DefiLlama is constantly rolling out new features on their platform, one of which is the CEX transparency feature where doxxed CEX wallet addresses are queried for their balance of assets. The analysis goes one step further to subtract away tokens issued by the CEX from the balance, in the column “Clean Assets”. 

While this goes a long way to establish health and transparency, there is a possibility where a CEX would have other wallet addresses which may hold leveraged positions, participate in DeFi lending protocols, or hold a large amount of issued tokens that bring the “Clean Assets” ratio down.

Another feature worth highlighting is the Raise feature, where the recent venture capital (VC) funding deals for projects are listed on the dashboard. Projects can be filtered by their native chains, investors, and funding amounts. 

This seems to be more of a qualitative approach at establishing the credibility of new projects backed by different tiers of VCs, where many of these projects are early-stage, not yet listed on DefiLlama and without much DeFi quantitative data to draw insights from yet.

4.2.6 Chain Support

4.2.7 Vision

From the analysis of these three platforms, it is clear that the target audience and direction of the projects greatly differs.

Beyond on-chain quantitative data analytics and visualization, DefiLlama has expanded into other DeFi products and services notably like swap aggregator, reporting on funding and hacking, an media outlet in DL News, and operating validator nodes through LlamaNodes. Being able to analyze on-chain data, it seems that DefiLlama is deriving insights to develop new products and services, venturing out of purely DeFi analytics into aggregating information and building base layer infrastructure.

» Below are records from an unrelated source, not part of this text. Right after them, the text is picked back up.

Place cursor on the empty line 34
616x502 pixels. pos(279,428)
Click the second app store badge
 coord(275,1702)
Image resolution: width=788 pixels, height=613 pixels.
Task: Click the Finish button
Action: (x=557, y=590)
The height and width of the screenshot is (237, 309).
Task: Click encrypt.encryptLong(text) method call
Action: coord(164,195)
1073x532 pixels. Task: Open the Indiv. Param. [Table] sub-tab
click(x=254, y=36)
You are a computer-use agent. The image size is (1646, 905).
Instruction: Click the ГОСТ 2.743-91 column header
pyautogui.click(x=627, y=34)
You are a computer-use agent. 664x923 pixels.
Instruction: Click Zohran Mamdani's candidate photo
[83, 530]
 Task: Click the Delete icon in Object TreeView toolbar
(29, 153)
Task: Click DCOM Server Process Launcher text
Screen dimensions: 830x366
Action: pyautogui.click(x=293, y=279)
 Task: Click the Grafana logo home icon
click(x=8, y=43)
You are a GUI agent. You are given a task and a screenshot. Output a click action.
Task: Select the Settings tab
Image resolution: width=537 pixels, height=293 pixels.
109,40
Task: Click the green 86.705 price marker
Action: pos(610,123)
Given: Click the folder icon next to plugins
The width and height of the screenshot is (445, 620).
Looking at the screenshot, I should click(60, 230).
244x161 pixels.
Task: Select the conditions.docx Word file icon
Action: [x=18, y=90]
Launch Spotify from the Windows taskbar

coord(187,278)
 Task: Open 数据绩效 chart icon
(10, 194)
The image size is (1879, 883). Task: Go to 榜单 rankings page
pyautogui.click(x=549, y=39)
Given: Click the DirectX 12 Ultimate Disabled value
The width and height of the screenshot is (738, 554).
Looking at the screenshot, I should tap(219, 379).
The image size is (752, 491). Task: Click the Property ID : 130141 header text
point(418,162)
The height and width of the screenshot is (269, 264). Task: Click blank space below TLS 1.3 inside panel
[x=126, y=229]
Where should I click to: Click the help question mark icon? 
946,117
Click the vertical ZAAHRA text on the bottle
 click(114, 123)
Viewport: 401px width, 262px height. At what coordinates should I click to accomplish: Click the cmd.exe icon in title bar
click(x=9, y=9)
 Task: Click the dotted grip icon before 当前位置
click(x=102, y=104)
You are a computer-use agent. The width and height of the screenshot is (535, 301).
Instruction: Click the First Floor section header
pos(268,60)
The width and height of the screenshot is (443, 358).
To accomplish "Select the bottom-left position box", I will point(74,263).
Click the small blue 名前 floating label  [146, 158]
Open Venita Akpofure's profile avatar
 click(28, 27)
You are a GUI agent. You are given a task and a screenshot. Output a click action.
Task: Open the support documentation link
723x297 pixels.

Google, anyone?

For Dune Analytics, the direction seems to be developing the company in the mold of Github, a popular freemium software development platform, where a community of developers can build together. While the public dashboards are available for all user access, the ability to create dashboards requires an intermediate to advanced level of SQL coding skills.

For Token Terminal, the product interface seems to be targeting investors and market participants from the traditional finance space, venturing into the crypto assets space. The platform seems to be developing in the mold of Bloomberg, designed to deliver data and news across market sectors in a single one system to empower decision making.